Grief & Healing

Why Journaling Can Help Us Process Grief

6 min read

After loss, words can fail. So can silence. That in-between space, where thoughts are swirling, emotions are stuck, and nothing feels settled, is where journaling and creating can help. Whether it’s writing, drawing, recording voice notes, or building something with your hands, creative expression gives your grief somewhere to go.


How to Start

You do not need to be a writer or an artist. You just need a quiet moment and something to say, even if you don’t know what it is yet.

Try:

  • A blank notebook
  • The notes app on your phone
  • A voice memo
  • A drawing or scribble
  • A list of memories
  • A letter to someone you lost

Universal Prompts

These work for anyone, at any stage of grief:

  • What was the moment that changed everything?
  • What do I miss that others might not understand?
  • What would I say if I could have one more conversation?
  • What part of me is trying to survive today?
  • What do I want to remember about them forever?

Prompts by Grief Persona

These suggestions align with how each persona tends to process loss. Pick what fits best, or try a few across types. For more information on your Grief Persona, check out this post.


The Open Heart

  • What am I feeling right now, and who do I wish could hold it with me?
  • What memory always brings tears, and why do I keep returning to it?
  • What would I tell a friend going through this?

The Steady Hand

  • What am I doing to stay in control, and how is it helping or hurting?
  • What tasks am I using to cope, and what feelings do they shield me from?
  • What did I fix that no one noticed, but mattered deeply to me?

The Seeker

  • What do I believe now about death, meaning, or purpose that I didn’t before?
  • What am I learning about myself through this loss?
  • If this pain has a message, what is it trying to teach me?

The Quiet Anchor

  • What do I wish others knew, even if I’ll never say it out loud?
  • What helps me feel most like myself right now?
  • If I could describe my grief in an image, what would it look like?

Why It Works

Writing and creating help people process pain in ways that words alone often can’t.

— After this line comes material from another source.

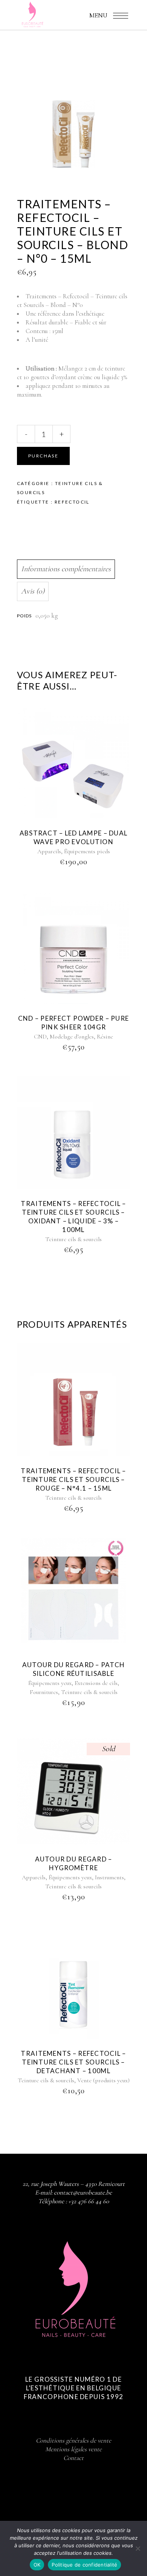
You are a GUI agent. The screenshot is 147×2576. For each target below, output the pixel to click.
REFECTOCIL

Psychologist James Pennebaker found that writing about difficult emotions can lower stress and help people feel more in control. Grief expert Robert Neimeyer showed that building a personal story around loss helps people find meaning and adjust to life without the person they lost. The American Psychological Association reports that expressive activities, like writing or art, can ease symptoms of trauma, depression, and anxiety.

Creative expression gives grief shape. It helps people say what feels too big or confusing to say out loud. It lets them be real, even when the world expects them to stay composed.

Final Thoughts

You don’t need to share what you write or create. You don’t need to make it beautiful. You only need to let it exist. Grief has a way of scattering us. Creating something, anything, helps gather the pieces. Bit by bit.